Interface element records:
┄┄┄┄┄┄┄┄┄┄
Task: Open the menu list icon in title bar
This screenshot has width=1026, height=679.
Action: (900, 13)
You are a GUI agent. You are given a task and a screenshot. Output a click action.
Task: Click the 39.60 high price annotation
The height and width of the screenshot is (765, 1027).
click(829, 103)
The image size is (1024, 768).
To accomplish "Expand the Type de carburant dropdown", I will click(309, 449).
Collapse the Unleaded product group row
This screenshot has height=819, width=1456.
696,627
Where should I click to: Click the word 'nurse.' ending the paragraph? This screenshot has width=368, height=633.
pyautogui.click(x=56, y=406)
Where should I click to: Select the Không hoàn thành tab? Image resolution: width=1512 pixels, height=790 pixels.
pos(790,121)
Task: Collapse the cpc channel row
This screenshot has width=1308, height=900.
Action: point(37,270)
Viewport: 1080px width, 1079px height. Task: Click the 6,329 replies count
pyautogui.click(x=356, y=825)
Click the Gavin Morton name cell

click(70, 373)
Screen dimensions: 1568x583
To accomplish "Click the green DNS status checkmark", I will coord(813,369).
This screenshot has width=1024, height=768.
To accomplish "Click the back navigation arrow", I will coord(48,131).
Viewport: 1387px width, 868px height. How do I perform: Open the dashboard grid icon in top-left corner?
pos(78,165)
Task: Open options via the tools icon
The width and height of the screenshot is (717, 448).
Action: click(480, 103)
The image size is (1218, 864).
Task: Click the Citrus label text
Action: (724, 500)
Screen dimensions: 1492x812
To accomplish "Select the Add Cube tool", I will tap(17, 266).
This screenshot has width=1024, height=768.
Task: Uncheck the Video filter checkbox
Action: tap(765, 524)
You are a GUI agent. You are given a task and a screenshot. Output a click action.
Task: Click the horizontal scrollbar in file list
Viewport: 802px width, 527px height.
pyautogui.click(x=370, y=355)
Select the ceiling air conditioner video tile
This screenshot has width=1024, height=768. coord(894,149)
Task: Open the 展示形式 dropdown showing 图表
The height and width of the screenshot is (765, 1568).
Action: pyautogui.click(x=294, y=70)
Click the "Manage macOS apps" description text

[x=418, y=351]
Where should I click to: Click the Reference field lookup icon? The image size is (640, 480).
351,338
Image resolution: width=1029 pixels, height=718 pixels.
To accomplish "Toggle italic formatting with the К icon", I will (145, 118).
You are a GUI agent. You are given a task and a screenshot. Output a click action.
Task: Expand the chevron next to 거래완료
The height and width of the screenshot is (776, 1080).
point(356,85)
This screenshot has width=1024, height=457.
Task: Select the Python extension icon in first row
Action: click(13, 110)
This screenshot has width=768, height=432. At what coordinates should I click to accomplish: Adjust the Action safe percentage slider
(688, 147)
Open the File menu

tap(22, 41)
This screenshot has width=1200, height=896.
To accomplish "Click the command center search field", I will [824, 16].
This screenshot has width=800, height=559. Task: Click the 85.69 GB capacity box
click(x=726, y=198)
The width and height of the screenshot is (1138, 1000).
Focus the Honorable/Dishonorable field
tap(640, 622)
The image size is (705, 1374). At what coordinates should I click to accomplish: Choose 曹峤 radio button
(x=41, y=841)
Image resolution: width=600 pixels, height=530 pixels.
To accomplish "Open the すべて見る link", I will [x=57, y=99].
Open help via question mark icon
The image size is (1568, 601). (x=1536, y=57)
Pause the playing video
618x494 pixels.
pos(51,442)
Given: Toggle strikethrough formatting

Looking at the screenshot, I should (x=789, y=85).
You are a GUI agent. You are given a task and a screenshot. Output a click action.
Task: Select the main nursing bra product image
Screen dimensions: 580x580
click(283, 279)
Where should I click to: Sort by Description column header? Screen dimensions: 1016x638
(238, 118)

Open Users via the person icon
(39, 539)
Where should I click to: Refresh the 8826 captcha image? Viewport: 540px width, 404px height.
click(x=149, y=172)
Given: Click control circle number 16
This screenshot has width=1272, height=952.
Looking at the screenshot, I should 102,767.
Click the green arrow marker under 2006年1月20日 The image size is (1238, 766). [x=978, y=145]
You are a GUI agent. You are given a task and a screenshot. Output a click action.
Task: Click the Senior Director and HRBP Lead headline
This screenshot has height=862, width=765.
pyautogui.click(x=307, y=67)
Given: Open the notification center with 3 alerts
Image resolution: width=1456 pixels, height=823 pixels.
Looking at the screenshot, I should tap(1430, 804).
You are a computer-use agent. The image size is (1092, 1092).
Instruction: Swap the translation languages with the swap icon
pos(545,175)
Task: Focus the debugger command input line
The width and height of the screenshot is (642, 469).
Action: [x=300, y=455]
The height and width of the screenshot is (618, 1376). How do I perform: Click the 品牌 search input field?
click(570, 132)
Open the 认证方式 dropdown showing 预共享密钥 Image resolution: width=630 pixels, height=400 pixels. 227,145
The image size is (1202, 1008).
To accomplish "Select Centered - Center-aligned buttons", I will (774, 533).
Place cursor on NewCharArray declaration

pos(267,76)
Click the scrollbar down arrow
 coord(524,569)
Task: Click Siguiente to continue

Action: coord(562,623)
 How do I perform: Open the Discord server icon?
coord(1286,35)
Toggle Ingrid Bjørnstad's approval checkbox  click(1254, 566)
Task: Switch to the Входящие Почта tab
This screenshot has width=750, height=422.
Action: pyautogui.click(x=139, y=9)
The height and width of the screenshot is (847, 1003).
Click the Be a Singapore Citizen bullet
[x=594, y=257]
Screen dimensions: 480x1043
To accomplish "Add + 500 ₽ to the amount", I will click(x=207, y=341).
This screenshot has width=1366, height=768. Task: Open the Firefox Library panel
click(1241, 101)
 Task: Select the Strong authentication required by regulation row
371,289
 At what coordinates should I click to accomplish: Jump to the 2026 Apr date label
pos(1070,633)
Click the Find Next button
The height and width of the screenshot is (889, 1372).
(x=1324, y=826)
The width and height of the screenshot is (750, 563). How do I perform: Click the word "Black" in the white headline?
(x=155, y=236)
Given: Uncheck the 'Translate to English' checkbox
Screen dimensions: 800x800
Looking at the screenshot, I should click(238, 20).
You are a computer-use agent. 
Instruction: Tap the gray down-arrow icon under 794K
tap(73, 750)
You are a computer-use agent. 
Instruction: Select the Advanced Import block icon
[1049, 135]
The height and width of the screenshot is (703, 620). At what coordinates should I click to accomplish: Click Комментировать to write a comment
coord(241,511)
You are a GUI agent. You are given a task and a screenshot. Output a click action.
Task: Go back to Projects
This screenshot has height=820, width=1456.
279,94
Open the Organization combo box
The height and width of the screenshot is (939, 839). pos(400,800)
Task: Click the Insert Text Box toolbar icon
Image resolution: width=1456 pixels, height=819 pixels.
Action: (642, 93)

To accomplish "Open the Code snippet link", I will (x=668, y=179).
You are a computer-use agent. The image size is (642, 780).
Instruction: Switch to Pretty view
┄┄┄┄┄┄┄┄┄┄
> [Required task]
List each line from the rows above that contains the string "search", copying every such line in full.

> [Answer]
To accomplish "Click the command center search field", I will [824, 16].
The height and width of the screenshot is (618, 1376). How do I perform: Click the 品牌 search input field?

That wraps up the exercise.